DC-DC converters are commonly used to supply DC power to a variety of electronic systems and devices, such as, but not limited to relatively low voltage circuits, such as personal computers and portable digital assistants, as well as high voltage integrated circuits (e.g., automotive electronic subsystems) and the like, and are available in a variety of configurations for deriving a desired DC output voltage from a given source of DC input voltage. As a non-limiting example, the DC-DC converter may be configured as a voltage mode, buck architecture, such as that diagrammatically illustrated in FIG. 1, which is typically used in applications where the load current demand is relatively large.
In the buck mode converter architecture of FIG. 1, one or more power switches, shown as MOSFETs 10 and 20, have the (drain-source) current flow paths through coupled between a DC input voltage terminal to which a (line) input voltage Vin is applied, and a reference voltage terminal (e.g., ground (GND)). The common or phase node 15 between MOSFETs 10 and 20 is connected through an output inductor 25 to an output voltage node OUT, to which a storage capacitor 30 and the powered load/device (shown as a resistor 35) are connected. By controllably switching the power switches on and off, the upstream, or phase node, end of the output inductor is alternately connected between the DC input voltage Vin and the reference voltage (GND). This produces an alternately increasing and decreasing output current through the inductor to the output node OUT, which serves to deliver a prescribed DC output voltage to the load.
To regulate the DC output voltage, the converter also includes a voltage control loop, shown in broken lines 40. The voltage control loop includes an error amplifier 45, which is operative to compare a voltage representative of the voltage at the output node OUT with a reference voltage Vref, and to produce an error voltage in accordance with the difference between these two compared voltages. This error voltage is coupled to one input of a PWM comparator 50, a second input of which is coupled to receive a sawtooth voltage waveform. The output of PWM comparator 50 is a PWM waveform, the pulse width of which is defined in accordance with the crossings of the (threshold) level of the error voltage by the sawtooth voltage waveform.
The PWM voltage waveform output of the PWM comparator 50 is applied to driver circuits 55 and 60, which respectively control the turn on/off times of the MOSFET power switches 10 and 20. To meet the demand for substantial load current, the PWM voltage waveforms that control the on/off switching of the power switches 10 and 20 are typically mutually complementary, as in the case of driver circuits 55 and 60, so that a conductive path from one or the other of the input voltage source Vin and ground will be continuously provided through one or the other of the power switches to the output inductor. This mode of operation is customarily referred to as continuous conduction mode (CCM).

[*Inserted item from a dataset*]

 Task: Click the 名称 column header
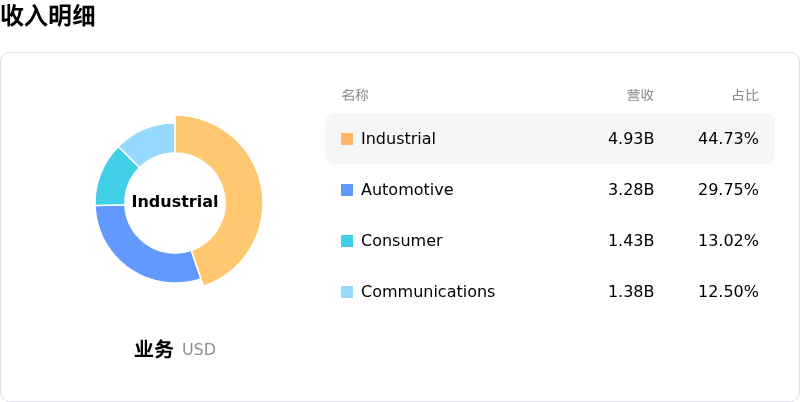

As shown in the functional block diagram of FIG. 2, the control loop transfer function for the converter of FIG. 1 includes a gain Gd(s) block 70, from which the output voltage Vout is derived, a feedback gain Gc (s) block 75 from which a correction voltage Vc is derived, and a PWM drive Hpwm (s) block 80, having a fixed gain 1/VM, that closes the loop from the feedback gain Gc (s) block 75 to the gain Gd (s) block 70. An examination of FIG. 2, in reveals that the control loop transfer function is proportional to the line input voltage Vin, as set forth in the gain Gd (s) block 70. As a consequence, it has been customary practice to provide loop compensation in the feedback gain Gc (s) block 75 in the form of the resistor-capacitor compensation network that is coupled with the error amplifier.
Unfortunately, because the parameters of such a loop compensation network are tailored for a prescribed value of the input voltage Vin, the control loop suffers degradation if the converter is powered by a substantially different value of line voltage. For example, if the loop compensation resistor-divider network is designed for an input voltage on the order of twelve volts, as a proximate median between a relatively low voltage value (e.g., on the order of six volts) and a relatively high voltage value (e.g., on the order of twenty-four volts), loop response will suffer as the input voltage is either reduced to a relatively low voltage value or increased to a relatively high voltage value.
To remedy this problem, a variety of feed-forward compensation schemes have been proposed. Although these conventional feed-forward compensation networks serve to make the loop transfer function independent of the input voltage, they do not provide a loop gain that is independent of the frequency of the PWM controller's sawtooth voltage waveform, which is not a fixed parameter, but is selected or programmed by the user (usually by way of an external trimming resistor). Instead, the instruction documentation for such controllers requires the user to perform mathematical calculations based upon a number of operational parameters, including the selected switching frequency, for defining the values of one or more additional (resistor and/or capacitor) components, which must be installed before using the controller.